Last week, The Chronicle reported that underwater mortgages are on the decline: that because of increased foreclosures on distressed properties, the number of American homes with mortgages that exceed the properties' value has dropped. But again, foreclosures, rather than rising home prices, accounts for the drop--not then a positive sign.
For a more detailed look at this phenomenon, here is a list of the top 15 states in our union for underwater mortgages.

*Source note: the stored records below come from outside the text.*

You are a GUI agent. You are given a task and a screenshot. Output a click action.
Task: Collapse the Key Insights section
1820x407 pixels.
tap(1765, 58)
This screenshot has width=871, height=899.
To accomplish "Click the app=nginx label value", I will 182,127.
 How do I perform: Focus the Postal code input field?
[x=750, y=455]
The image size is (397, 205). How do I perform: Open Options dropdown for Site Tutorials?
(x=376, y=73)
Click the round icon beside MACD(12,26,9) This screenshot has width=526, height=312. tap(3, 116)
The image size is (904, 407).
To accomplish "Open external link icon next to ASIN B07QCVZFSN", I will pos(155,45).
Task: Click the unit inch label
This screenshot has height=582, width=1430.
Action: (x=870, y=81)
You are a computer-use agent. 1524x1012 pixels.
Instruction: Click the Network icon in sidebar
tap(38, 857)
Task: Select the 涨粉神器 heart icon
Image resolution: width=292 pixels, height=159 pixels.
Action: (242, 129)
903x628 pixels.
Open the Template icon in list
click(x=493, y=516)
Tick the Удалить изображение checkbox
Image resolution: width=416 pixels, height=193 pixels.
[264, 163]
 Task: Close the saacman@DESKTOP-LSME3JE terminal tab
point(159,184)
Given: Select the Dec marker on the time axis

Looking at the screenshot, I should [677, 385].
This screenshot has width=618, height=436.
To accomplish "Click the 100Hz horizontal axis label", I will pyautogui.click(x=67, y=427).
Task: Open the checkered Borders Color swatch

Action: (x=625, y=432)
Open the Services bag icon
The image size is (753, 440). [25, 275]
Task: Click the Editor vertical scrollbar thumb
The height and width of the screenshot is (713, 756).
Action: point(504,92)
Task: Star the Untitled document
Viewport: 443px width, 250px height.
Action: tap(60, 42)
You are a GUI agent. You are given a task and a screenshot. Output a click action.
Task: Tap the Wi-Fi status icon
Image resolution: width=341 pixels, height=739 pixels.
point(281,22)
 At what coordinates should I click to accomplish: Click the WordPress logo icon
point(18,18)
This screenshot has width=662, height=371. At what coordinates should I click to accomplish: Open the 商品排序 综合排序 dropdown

1. Nevada: 69.9% of all mortgages
2. Arizona: 51.3% of all mortgages
3. Floria: 47.8% of all mortgages
4. Michigan: 38.5% of all mortgages
5. California: 35.1% of all mortgages
6. Georgia: 27.8% of all mortgages
7. Virginia: 24.3% of all mortgages
8.-13. South Dakota, Maine, West Virginia, Wyoming, Louisiana, and Mississippi: 23.8% of all mortgages
14. Maryland: 22.9% of all mortgages
15. Idaho: 22.7% of all mortgages


Though we've heard the term "bail out" more times than we care to, we might be hard pressed to see what, if any, real help is being offered to drowning homeowners. Cavan Hadley, a homeowner and father of two in Morro Bay, California, put the situation-- sadly-- as follows:
"On the verge of losing my house in Morro Bay. Been working with Bank of America for over a year. But apparently the loan modification program wasn't aimed at people, just press releases."